Tatapan Guru itu menyapu seluruh kelas yang bising dengan tegas, hanya satu tatapan untuk membunuh kelas dengan tenang dan mau mendengarkannya.
"Seperti yang dikabarkan, mulai siang ini, sekolah akan mengirimkan mobil untuk mengatur agar kamu masuk militer selama 15 hari pelatihan militer." Di kelas yang sunyi, suara Guru itu terdengar tidak mudah terusik, tenang dan tersebar dengan teratir, sehingga siswa dapat diam dalam sekejap. Mereka memilih untuk mendengarkannya dengan seksama.
Mengangkat kacamatanya, senyum ramah muncul di wajahnya, dan kerutan semakin dalam, "Aku sangat bersemangat, oke. Aku menunggu kalian menangis di pelatihan tentara. Tapi siapa yang benar-benar ingin melakukan ini? Kalian pasti akan membenci teman sekelas yang kalian kenal selama beberapa menit."
Dia berbicara dengan lucu dan menarik, terkadang kasar, terkadang mudah didekati, dan kemudian mengobrol seperti teman.
Lizzie memuji kebijaksanaan tetua yang bisa mengendalikan hati manusia.
Seluruh kelas tiba-tiba menghilangkan rasa jarak sebelumnya, dan tertawa dalam godaan Guru mereka.
Saat giliran memperkenalkan diri, perkenalan beberapa siswa akan membuat air mata keluar.
Kemudian, bagaimanapun juga, mereka semua berasal dari sekolah yang sama, dan mereka adalah teman sekelas dari Kelas 1, 2, dan 3.

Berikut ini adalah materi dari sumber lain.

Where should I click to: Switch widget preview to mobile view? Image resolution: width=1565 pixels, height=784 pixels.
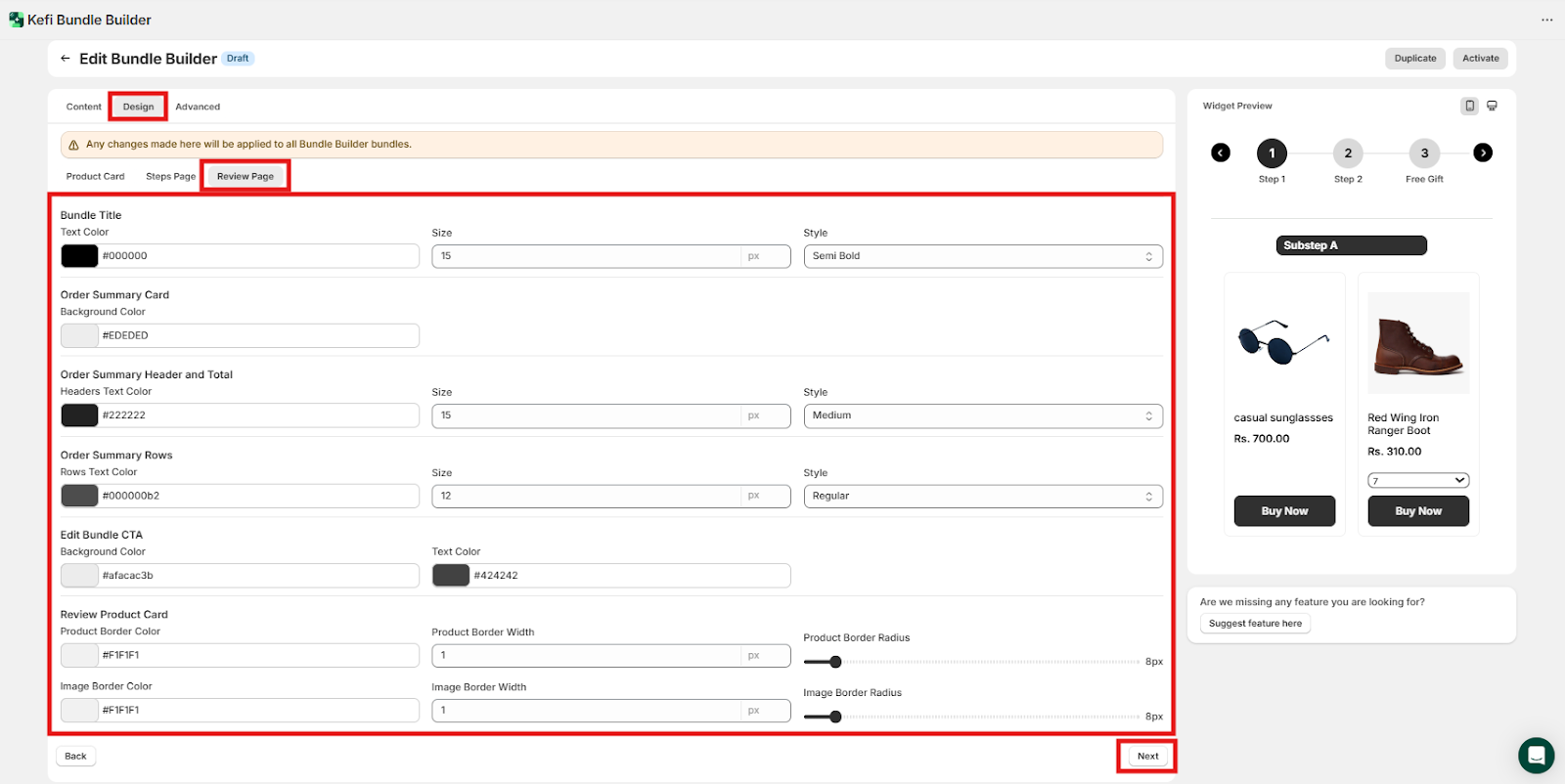pos(1469,106)
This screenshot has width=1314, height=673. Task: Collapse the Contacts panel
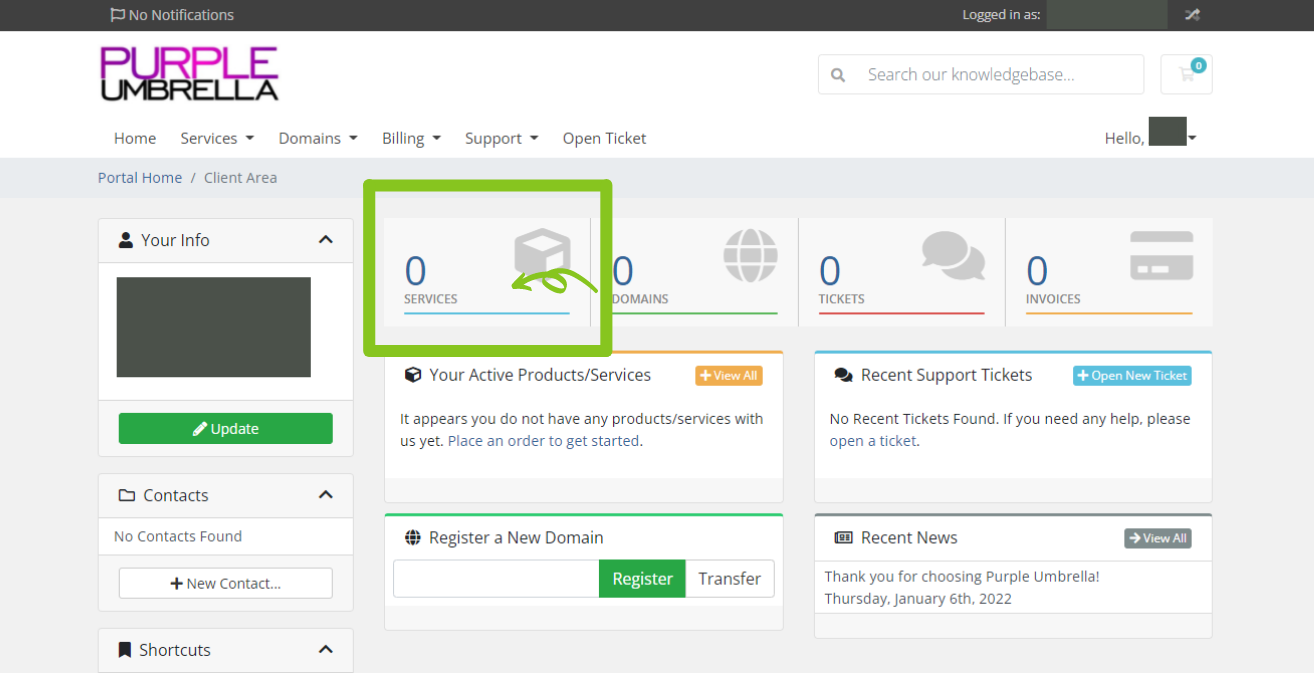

Perhatian semua teman sekelas adalah terfokus pada teman sekelas wanita yang duduk di barisan depan dan terus tersenyum sepanjang waktu.Tak peduli seberapa keras tawa teman sekelasnya, senyumnya adalah senyuman yang sangat standar, tanpa kehilangan poin dan tidak banyak berubah.
Ketika tiba gilirannya untuk naik, hanya enam belas anak laki-laki di kelas yang memiliki mata terbuka lebar, dengan telinga terpasang karena takut ketinggalan perkenalannya.
"Namaku Lizzie." Dia hanya mengucapkan dua buah kata. Suaranya sangat manis dan sangat nyaring dan kuat, seolah-olah dia sedang mengatakan sesuatu yang sangat penting.